How Parasitic Capacitance Breaks Optocoupler Isolation in Switching Power Supplies
- Francesco Poderico
- 5 days ago
- 3 min read
Optocouplers are widely used in isolated power supplies to transfer feedback information across an isolation barrier. In schematics, they appear as a clean and robust solution: no galvanic connection, clear separation between primary and secondary, and good noise immunity.
In practice, optocouplers are often one of the main entry points for switching noise into the control loop. They are commoinly used in isulated AC/DC, DC/DC and PoE applications.
This article explains why that happens, how parasitic capacitance plays a central role, and why small PCB layout details can completely undermine optocoupler performance.

Typical PoE solution using the LTC4267 from Analog Device
Galvanic Isolation Is Not High-Frequency Isolation
An optocoupler provides galvanic isolation, meaning there is no direct conductive path between its input and output.
However, at high frequency, isolation is dominated not by conductivity, but by capacitance.
Inside every optocoupler there is:
Parasitic capacitance between the LED and the photodetector
Parasitic capacitance between package pins
Parasitic capacitance to surrounding copper and planes
Typical values are small — often in the range of 0.5 pF to several pF — but at high dv/dt these values become critically important.

When we add an optocouple we should always imagine the 3 parassitic capacitors as shown above.
The Role of High dv/dt Nodes
In switching power supplies, nodes such as the drain of a MOSFET or the primary switch node (Vsw) experience extremely fast voltage transitions.
dv/dt values of tens of volts per nanosecond are common.
Any parasitic capacitance connected to these nodes will inject displacement current according to:
I=C⋅dV/dt
Even a few picofarads can result in tens or hundreds of milliamps of current spikes at each switching edge.
These currents do not flow through wires — they flow through electric fields.
How PCB Layout Makes the Problem Worse
The PCB often contributes far more parasitic capacitance than the optocoupler itself.
Common contributors include:
Pads and copper areas near Vsw
Test pads
Unused footprints
Copper pours under or near switching nodes
Planes on adjacent layers
As shown in the figure below, even ten small pads can easily add 1–2 pF of parasitic capacitance.
Individually insignificant copper features become significant when they are all exposed to the same high-dv/dt node.

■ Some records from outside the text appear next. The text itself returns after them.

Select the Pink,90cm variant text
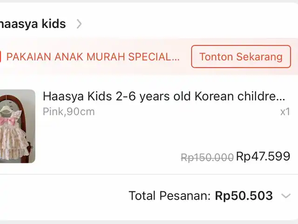 pyautogui.click(x=68, y=112)
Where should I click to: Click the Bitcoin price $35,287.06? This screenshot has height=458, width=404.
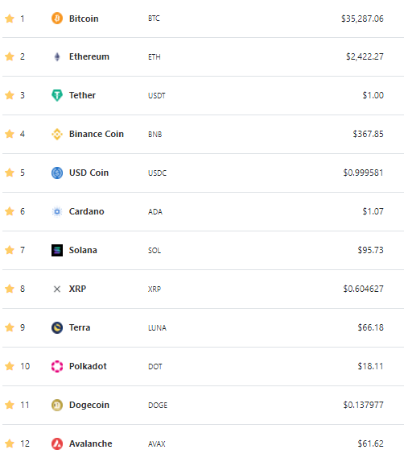click(x=362, y=19)
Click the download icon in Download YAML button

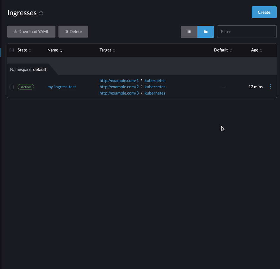pos(15,31)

Figure 1 – Parasitic capacitance created by pads and copper near a high-dv/dt switching node
How the Noise Reaches the Optocoupler
The noise does not travel through the optocoupler in the schematic sense. It jumps across it capacitively.
The mechanism is as follows:
The high-dv/dt switching node couples capacitively to nearby copper
Displacement current is injected into the secondary-side ground or feedback network
The optocoupler input and output no longer share a stable reference
The optocoupler output current is modulated by noise
The feedback loop reacts to noise instead of true output voltage
This happens even though there is no DC connection across the isolation barrier.
Why the Feedback Loop Suffers So Much
The optocoupler output typically feeds:
An error amplifier
A compensation network
A high-impedance control input
These circuits are:
High gain
High impedance
Extremely sensitive to injected current
As a result, very small parasitic currents can cause:
Output voltage jitter
Loop instability
Subharmonic oscillation
Audible noise
EMC failures that appear random or load-dependent
Why This Is Hard to Diagnose
This problem is often misdiagnosed because:
The schematic shows perfect isolation
DC measurements look correct
The problem may only appear at high line or high load
EMC failures
Adding snubbers or capacitors sometimes “helps” by accident
audible noise
Without understanding the capacitive coupling mechanism, fixes are often trial-and-error.
Practical Layout Rules for Optocouplers
To minimise parasitic noise injection into optocouplers:
Keep high-dv/dt copper areas as small as possible
Avoid pads, vias, and copper pours near Vsw
Do not place planes under switching nodes or transformers
Keep optocoupler input and output circuitry compact and local
Treat optocouplers as high-frequency analog components, not digital isolators
Physically separate switching nodes from feedback and opto circuitry
These measures reduce parasitic capacitance and therefore reduce displacement current.
Key Takeaway
Optocouplers do not fail because they are bad components.They fail because parasitic capacitance turns isolation into a high-frequency coupling path.
In switching power supplies, controlling dv/dt and parasitic capacitance is just as important as choosing the right topology or controller.
The schematic shows isolation.
The PCB determines whether that isolation survives at high frequency.